RGManager won't start

jimz0r

New Member
Nov 19, 2013
22
0
1
Hi,

i'm trying to set up a test cluster with 3 nodes in HA with a fencing device.
when i'm trying to active it at the HA tab i'm getting the follow error:

When i go to Node > services > start RGManager it says:
Starting Cluster Service Manager: [ OK ]
TASK OK

But the status says ''stopped''

When using
/etc/init.d/rgmanager start in CLi it says the same



root@Proxmox01:~# /etc/init.d/rgmanager start
Starting Cluster Service Manager: [ OK ]
root@Proxmox01:~#



root@Proxmox01:~# /etc/init.d/rgmanager status
rgmanager is stopped



Everything is configured properly.

- 3 Proxmox ve 3.1 Nodes
- Nodes are in cluster.
- Shared storage by NFS

Configured as HA ( followed instruction from the Fencing wiki page)

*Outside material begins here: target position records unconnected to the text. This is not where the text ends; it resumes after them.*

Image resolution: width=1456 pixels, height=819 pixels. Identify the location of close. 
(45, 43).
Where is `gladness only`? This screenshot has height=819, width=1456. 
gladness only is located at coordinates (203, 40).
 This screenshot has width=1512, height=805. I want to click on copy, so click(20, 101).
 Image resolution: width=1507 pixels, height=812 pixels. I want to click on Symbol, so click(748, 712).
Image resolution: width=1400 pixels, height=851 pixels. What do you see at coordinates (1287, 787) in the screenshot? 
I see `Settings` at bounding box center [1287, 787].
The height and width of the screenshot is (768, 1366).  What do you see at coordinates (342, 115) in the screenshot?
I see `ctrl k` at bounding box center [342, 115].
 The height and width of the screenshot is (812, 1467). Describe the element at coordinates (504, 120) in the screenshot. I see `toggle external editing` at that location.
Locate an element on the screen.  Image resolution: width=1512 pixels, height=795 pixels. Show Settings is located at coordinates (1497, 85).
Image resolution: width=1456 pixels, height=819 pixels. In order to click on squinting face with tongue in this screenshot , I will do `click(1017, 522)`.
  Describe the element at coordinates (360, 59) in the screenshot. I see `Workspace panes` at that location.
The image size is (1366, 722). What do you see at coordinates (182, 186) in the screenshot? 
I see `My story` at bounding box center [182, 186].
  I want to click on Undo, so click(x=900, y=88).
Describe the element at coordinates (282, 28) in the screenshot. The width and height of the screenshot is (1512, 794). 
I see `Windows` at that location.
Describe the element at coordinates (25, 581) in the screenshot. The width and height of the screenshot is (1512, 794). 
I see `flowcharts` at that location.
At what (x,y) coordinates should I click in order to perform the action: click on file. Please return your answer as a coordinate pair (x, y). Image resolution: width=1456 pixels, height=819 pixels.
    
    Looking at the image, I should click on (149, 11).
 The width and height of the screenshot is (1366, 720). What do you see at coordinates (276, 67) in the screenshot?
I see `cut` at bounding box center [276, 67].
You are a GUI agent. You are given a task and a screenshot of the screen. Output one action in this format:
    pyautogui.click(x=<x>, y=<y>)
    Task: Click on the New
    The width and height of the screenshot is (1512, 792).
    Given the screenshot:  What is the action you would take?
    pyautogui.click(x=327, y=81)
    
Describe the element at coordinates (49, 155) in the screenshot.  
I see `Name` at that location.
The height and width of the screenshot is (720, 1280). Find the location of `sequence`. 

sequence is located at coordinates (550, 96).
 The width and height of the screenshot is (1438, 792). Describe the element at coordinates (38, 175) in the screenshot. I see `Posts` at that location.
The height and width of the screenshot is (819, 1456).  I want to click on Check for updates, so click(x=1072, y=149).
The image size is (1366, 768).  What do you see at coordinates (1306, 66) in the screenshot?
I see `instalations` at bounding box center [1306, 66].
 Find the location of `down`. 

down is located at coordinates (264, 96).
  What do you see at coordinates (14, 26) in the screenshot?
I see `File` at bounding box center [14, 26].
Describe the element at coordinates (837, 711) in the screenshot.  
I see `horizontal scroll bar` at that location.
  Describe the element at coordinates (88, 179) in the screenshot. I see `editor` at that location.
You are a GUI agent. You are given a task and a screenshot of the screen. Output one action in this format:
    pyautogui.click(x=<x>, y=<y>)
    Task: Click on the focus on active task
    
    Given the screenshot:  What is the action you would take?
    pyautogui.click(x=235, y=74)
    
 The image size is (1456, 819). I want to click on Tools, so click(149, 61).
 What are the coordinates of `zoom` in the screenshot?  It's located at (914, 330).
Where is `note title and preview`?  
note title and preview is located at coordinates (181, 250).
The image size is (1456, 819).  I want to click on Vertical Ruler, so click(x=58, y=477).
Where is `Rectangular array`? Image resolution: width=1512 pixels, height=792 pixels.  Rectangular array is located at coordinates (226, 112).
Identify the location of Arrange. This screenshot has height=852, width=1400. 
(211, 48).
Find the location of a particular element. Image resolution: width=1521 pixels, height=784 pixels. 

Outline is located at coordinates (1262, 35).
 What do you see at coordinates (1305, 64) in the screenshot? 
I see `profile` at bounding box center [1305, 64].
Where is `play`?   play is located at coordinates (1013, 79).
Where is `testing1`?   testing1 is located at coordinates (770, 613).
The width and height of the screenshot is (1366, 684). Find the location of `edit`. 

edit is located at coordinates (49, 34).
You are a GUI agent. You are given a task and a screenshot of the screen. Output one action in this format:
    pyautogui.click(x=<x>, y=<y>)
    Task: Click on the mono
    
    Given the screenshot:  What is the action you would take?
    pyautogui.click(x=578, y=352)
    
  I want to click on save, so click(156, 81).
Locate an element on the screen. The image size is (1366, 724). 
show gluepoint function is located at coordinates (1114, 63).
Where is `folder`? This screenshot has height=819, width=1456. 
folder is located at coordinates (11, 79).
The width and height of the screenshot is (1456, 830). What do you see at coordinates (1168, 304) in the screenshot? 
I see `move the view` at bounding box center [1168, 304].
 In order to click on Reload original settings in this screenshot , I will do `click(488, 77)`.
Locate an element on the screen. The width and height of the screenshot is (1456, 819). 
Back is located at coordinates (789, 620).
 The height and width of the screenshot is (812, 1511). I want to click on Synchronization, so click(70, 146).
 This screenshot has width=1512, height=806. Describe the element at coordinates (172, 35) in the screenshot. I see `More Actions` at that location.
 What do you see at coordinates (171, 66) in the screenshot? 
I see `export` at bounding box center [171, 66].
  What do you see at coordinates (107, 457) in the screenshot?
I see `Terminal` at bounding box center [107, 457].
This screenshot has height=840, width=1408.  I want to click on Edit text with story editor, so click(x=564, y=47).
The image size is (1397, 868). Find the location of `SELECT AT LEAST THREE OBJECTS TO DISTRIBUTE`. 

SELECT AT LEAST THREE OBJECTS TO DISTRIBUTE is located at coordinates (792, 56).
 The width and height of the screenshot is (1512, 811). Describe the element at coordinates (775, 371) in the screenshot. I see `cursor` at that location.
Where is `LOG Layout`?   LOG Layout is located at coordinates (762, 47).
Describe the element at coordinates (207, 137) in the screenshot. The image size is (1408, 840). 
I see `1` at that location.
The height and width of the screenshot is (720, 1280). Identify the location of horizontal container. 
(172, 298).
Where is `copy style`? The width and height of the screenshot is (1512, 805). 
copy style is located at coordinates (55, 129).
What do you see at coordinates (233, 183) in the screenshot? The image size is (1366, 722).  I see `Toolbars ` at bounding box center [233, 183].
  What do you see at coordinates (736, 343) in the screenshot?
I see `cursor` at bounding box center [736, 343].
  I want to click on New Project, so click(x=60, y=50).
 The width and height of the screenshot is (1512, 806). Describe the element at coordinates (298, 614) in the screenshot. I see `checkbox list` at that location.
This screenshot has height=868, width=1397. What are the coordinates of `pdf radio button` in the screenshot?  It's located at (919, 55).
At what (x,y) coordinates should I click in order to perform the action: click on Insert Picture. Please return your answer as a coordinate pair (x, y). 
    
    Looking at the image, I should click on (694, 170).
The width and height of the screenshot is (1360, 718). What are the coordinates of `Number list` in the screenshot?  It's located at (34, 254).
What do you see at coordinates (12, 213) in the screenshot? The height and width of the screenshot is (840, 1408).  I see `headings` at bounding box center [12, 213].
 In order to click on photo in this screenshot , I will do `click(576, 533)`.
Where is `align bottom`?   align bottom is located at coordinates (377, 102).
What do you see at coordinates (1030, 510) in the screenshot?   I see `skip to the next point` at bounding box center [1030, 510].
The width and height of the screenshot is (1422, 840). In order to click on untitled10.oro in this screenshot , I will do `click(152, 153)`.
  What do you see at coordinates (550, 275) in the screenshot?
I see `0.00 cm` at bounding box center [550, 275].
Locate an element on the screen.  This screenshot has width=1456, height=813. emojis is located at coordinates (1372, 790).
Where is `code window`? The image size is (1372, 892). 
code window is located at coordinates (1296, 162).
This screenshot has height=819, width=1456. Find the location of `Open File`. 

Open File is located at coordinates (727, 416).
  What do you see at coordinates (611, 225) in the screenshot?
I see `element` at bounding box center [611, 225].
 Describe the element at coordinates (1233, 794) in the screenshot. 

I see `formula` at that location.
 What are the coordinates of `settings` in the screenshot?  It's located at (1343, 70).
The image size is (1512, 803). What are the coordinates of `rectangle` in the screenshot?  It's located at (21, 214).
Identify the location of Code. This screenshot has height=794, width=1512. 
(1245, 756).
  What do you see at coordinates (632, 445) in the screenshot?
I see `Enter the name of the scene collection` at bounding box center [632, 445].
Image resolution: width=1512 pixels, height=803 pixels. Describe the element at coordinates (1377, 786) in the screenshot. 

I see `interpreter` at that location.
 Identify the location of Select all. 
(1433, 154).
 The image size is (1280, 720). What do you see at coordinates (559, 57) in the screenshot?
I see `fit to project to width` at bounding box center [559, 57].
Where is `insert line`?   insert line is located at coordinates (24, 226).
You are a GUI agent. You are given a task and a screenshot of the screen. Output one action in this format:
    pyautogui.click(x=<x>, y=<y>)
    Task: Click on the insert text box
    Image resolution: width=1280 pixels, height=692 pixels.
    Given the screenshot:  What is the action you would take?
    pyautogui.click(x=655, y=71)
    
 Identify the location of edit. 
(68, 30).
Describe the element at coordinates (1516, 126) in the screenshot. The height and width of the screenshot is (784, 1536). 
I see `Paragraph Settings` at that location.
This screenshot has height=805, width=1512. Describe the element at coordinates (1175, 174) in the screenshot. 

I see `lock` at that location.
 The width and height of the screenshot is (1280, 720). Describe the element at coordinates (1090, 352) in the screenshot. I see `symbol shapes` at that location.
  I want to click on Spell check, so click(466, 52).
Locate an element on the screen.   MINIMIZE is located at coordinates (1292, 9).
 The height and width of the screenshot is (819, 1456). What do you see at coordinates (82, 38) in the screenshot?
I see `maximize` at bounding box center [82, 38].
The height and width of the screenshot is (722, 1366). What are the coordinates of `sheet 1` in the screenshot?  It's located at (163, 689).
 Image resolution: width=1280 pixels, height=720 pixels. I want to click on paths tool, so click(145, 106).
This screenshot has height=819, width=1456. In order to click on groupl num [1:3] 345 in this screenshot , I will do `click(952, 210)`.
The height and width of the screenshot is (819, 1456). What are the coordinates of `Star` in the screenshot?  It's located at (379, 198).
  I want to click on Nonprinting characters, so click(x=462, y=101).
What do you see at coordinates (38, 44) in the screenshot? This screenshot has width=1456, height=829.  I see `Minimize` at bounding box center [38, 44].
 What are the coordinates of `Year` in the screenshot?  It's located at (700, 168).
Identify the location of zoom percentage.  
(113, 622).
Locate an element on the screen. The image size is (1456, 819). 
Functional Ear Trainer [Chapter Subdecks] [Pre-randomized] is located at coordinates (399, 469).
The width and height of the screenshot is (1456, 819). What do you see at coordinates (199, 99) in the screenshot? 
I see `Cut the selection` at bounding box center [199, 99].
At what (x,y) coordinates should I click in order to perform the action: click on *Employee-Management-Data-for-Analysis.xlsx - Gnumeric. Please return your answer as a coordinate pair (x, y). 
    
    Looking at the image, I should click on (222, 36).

http://pve.proxmox.com/wiki/Fencing#...g_on_all_nodes

Failover configured by CLI

http://pve.proxmox.com/wiki/Fencing#...e_cluster.conf

Fail over script:

<?xml version="1.0"?>
<cluster config_version="37" name="pilotfase">
<cman keyfile="/var/lib/pve-cluster/corosync.authkey"/>
<fencedevices>
<fencedevice agent="fence_apc" ipaddr="192.168.1.60" login="hpapc" name="apc" passwd="12345678" power_wait="10"/>
</fencedevices>
<clusternodes>
<clusternode name="Proxmox01" nodeid="1" votes="1">
<fence>
<method name="power">
<device name="apc" port="1" secure="on"/>
<device name="apc" port="2" secure="on"/>
</method>
</fence>
</clusternode>
<clusternode name="Proxmox02" nodeid="2" votes="1">
<fence>
<method name="power">
<device name="apc" port="3" secure="on"/>
<device name="apc" port="4" secure="on"/>
</method>
</fence>
</clusternode>
<clusternode name="Proxmox03" nodeid="3" votes="1">
<fence>
<method name="power">
<device name="apc" port="5" secure="on"/>
<device name="apc" port="6" secure="on"/>
</method>
</fence>
</clusternode>
</clusternodes>
</cluster>

I hope somebody has any idea to solve this issue.

Best Regards,
Jimmy
 
What is the output of

# dlm_tool dump

root@Proxmox01:~# dlm_tool dump
1385541785 logging mode 3 syslog f 160 p 6 logfile p 6 /var/log/cluster/dlm_cont rold.log
1385541785 dlm_controld 1364188437 started
1385541785 logging mode 3 syslog f 160 p 6 logfile p 6 /var/log/cluster/dlm_cont rold.log
1385541785 found /dev/misc/dlm-control minor 56
1385541785 found /dev/misc/dlm-monitor minor 55
1385541785 found /dev/misc/dlm_plock minor 54
1385541785 /dev/misc/dlm-monitor fd 12
1385541785 /sys/kernel/config/dlm/cluster/comms: opendir failed: 2
1385541785 /sys/kernel/config/dlm/cluster/spaces: opendir failed: 2
1385541785 cluster node 1 added seq 4
1385541785 set_configfs_node 1 192.168.1.51 local 1
1385541785 totem/rrp_mode = 'none'
1385541785 set protocol 0
1385541785 group_mode 3 compat 0
1385541785 setup_cpg_daemon 14
1385541785 dlm:controld conf 1 1 0 memb 1 join 1 left
1385541785 set_protocol member_count 1 propose daemon 1.1.1 kernel 1.1.1
1385541785 run protocol from nodeid 1
1385541785 daemon run 1.1.1 max 1.1.1 kernel run 1.1.1 max 1.1.1
1385541785 plocks 16
1385541785 plock cpg message size: 104 bytes
1385541793 logging mode 3 syslog f 160 p 6 logfile p 6 /var/log/cluster/dlm_cont rold.log
1385541805 logging mode 3 syslog f 160 p 6 logfile p 6 /var/log/cluster/dlm_cont rold.log
1385541807 cluster node 2 added seq 8
1385541807 set_configfs_node 2 192.168.1.53 local 0
1385541819 cluster node 3 added seq 12
1385541819 set_configfs_node 3 192.168.1.52 local 0
1385541820 dlm:controld conf 2 1 0 memb 1 2 join 2 left
1385541823 dlm:controld conf 3 1 0 memb 1 2 3 join 3 left
 
Oh, seems you did not configured rgmanager - there is no 'rm' section in your cluster config?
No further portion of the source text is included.